### Given exercise
Give every line of the data below as a JSON list of strings, one string per line, leaving out the blank lines.

--- Record list ---

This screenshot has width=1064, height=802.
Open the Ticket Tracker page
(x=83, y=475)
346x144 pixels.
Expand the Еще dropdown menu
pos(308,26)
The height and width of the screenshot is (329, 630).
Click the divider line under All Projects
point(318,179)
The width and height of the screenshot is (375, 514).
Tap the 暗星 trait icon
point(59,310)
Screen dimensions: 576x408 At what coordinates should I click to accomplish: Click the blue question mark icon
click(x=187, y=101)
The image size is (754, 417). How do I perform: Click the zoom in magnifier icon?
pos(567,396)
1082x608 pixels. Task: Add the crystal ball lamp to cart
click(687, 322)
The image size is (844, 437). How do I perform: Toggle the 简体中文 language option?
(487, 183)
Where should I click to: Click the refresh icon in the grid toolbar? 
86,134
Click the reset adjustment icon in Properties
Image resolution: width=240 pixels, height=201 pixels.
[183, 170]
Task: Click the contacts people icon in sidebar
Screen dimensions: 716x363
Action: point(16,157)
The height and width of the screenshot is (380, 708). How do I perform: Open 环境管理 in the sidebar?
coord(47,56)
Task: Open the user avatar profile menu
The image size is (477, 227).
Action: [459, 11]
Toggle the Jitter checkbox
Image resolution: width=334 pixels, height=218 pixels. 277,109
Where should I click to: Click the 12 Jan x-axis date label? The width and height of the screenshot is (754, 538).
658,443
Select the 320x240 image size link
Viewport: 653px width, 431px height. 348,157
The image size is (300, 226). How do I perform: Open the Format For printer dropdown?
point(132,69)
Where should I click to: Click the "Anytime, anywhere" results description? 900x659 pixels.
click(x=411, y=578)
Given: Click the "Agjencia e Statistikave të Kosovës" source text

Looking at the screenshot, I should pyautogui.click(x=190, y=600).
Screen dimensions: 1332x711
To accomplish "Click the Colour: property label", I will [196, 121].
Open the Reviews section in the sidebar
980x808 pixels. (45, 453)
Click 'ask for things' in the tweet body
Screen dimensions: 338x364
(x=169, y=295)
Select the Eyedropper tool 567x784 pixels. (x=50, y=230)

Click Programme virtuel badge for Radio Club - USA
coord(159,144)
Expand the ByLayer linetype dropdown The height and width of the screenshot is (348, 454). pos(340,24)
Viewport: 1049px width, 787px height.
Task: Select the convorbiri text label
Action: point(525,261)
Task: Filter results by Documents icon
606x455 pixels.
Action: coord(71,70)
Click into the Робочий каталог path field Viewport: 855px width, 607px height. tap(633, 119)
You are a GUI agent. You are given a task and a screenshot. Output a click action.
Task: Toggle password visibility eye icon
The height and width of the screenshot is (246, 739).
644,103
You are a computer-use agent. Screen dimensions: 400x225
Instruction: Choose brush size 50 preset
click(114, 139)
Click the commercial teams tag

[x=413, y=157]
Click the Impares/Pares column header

---

### Written answer
[
  "This screenshot has width=1064, height=802.",
  "Open the Ticket Tracker page",
  "(x=83, y=475)",
  "346x144 pixels.",
  "Expand the Еще dropdown menu",
  "pos(308,26)",
  "The height and width of the screenshot is (329, 630).",
  "Click the divider line under All Projects",
  "point(318,179)",
  "The width and height of the screenshot is (375, 514).",
  "Tap the 暗星 trait icon",
  "point(59,310)",
  "Screen dimensions: 576x408 At what coordinates should I click to accomplish: Click the blue question mark icon",
  "click(x=187, y=101)",
  "The image size is (754, 417). How do I perform: Click the zoom in magnifier icon?",
  "pos(567,396)",
  "1082x608 pixels. Task: Add the crystal ball lamp to cart",
  "click(687, 322)",
  "The image size is (844, 437). How do I perform: Toggle the 简体中文 language option?",
  "(487, 183)",
  "Where should I click to: Click the refresh icon in the grid toolbar? ",
  "86,134",
  "Click the reset adjustment icon in Properties",
  "Image resolution: width=240 pixels, height=201 pixels.",
  "[183, 170]",
  "Task: Click the contacts people icon in sidebar",
  "Screen dimensions: 716x363",
  "Action: point(16,157)",
  "The height and width of the screenshot is (380, 708). How do I perform: Open 环境管理 in the sidebar?",
  "coord(47,56)",
  "Task: Open the user avatar profile menu",
  "The image size is (477, 227).",
  "Action: [459, 11]",
  "Toggle the Jitter checkbox",
  "Image resolution: width=334 pixels, height=218 pixels. 277,109",
  "Where should I click to: Click the 12 Jan x-axis date label? The width and height of the screenshot is (754, 538).",
  "658,443",
  "Select the 320x240 image size link",
  "Viewport: 653px width, 431px height. 348,157",
  "The image size is (300, 226). How do I perform: Open the Format For printer dropdown?",
  "point(132,69)",
  "Where should I click to: Click the \"Anytime, anywhere\" results description? 900x659 pixels.",
  "click(x=411, y=578)",
  "Given: Click the \"Agjencia e Statistikave të Kosovës\" source text",
  "Looking at the screenshot, I should pyautogui.click(x=190, y=600).",
  "Screen dimensions: 1332x711",
  "To accomplish \"Click the Colour: property label\", I will [196, 121].",
  "Open the Reviews section in the sidebar",
  "980x808 pixels. (45, 453)",
  "Click 'ask for things' in the tweet body",
  "Screen dimensions: 338x364",
  "(x=169, y=295)",
  "Select the Eyedropper tool 567x784 pixels. (x=50, y=230)",
  "Click Programme virtuel badge for Radio Club - USA",
  "coord(159,144)",
  "Expand the ByLayer linetype dropdown The height and width of the screenshot is (348, 454). pos(340,24)",
  "Viewport: 1049px width, 787px height.",
  "Task: Select the convorbiri text label",
  "Action: point(525,261)",
  "Task: Filter results by Documents icon",
  "606x455 pixels.",
  "Action: coord(71,70)",
  "Click into the Робочий каталог path field Viewport: 855px width, 607px height. tap(633, 119)",
  "You are a GUI agent. You are given a task and a screenshot. Output a click action.",
  "Task: Toggle password visibility eye icon",
  "The height and width of the screenshot is (246, 739).",
  "644,103",
  "You are a computer-use agent. Screen dimensions: 400x225",
  "Instruction: Choose brush size 50 preset",
  "click(114, 139)",
  "Click the commercial teams tag",
  "[x=413, y=157]",
  "Click the Impares/Pares column header"
]